Niestety mamy w ostatnich latach do czynienia z daleko idącą brutalizacją działań policji i represji w stosunku do obywateli – mówi Salonowi 24 Przemysław Kazimirski, dyrektor Krajowego Mechanizmu Prewencji Tortur w Biurze Rzecznika Praw Obywatelskich, Marcina Wiącka.
Salon24: Jak wyglądają działania Rzecznika Praw Obywatelskich w sprawie tragedii w Lubinie?
Przemysław Kazimirski: Działamy dwutorowo - po pierwsze: badamy sprawy związane z działaniami organów ścigania w tym policji. Tym zajmuje się Wydział do Spraw Postępowań Organów Ścigania. Wystąpił on o udostępnienie z urzędu materiałów związanych z interwencją, której tragicznym skutkiem był zgon osoby zatrzymanej.

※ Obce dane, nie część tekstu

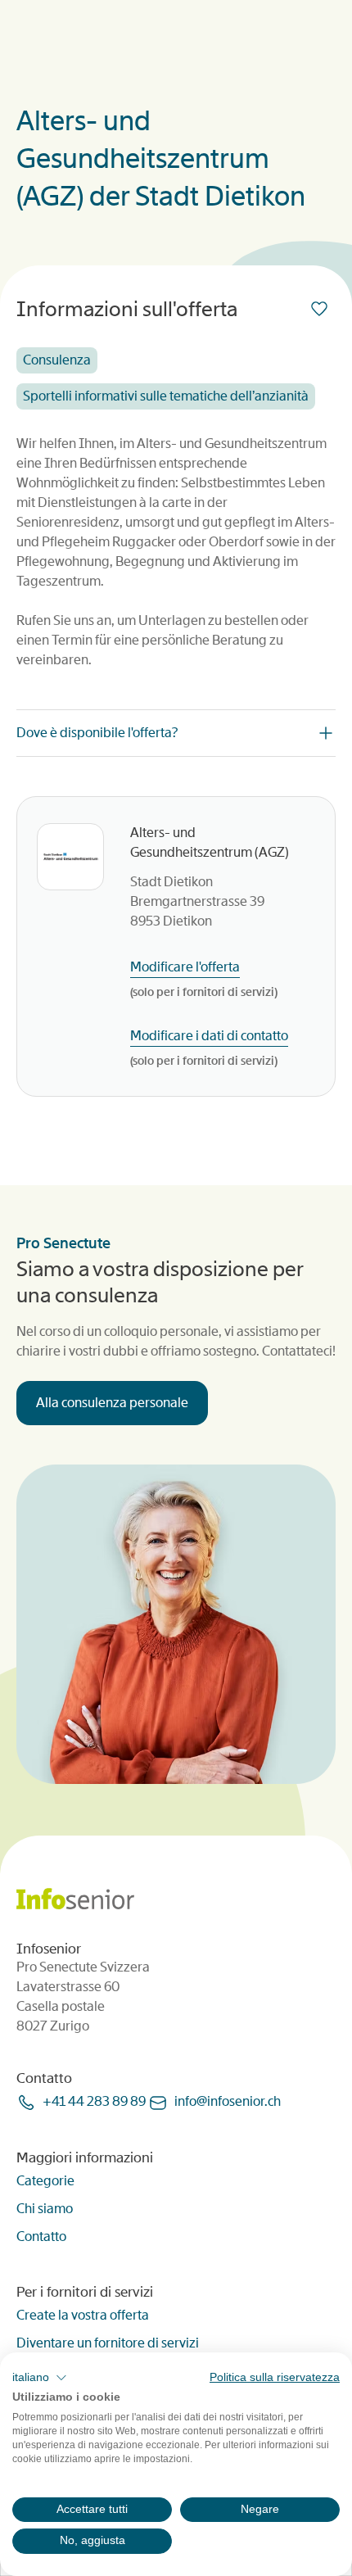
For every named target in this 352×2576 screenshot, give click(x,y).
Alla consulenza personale (112, 1402)
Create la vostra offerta (82, 2315)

Działamy też jako Krajowy Mechanizm Prewencji Tortur, stricte prewencyjnie. Udaliśmy się do komendy powiatowej w Lubinie, rozmawialiśmy z osobami zatrzymanymi po demonstracji. Chcieliśmy ustalić, czy osoby te były traktowane w sposób właściwy, w granicach prawa, czy nie doszło do poważnych naruszeń.
Są wyniki sekcji zwłok 34-latka z Lubina. Rodzina jest oburzona
I jakie są ustalenia?
Odbyliśmy 10 rozmów z zatrzymanymi w komendach we Wrocławiu i Lubinie. Sporządzony został komunikat, dotyczący traktowania tych osób. Natomiast nie spotkaliśmy się z jakimiś dodatkowymi formami represji, dodatkowymi nadużyciami funkcjonariuszy wobec zatrzymanych.
W trakcie samej demonstracji została użyta bardzo szeroka gama środków przymusu bezpośredniego: armatki wodne, gaz łzawiący, kajdanki, posłano siły antyterrorystyczne. Możemy zaobserwować niestety dość brutalne stosowanie tych środków.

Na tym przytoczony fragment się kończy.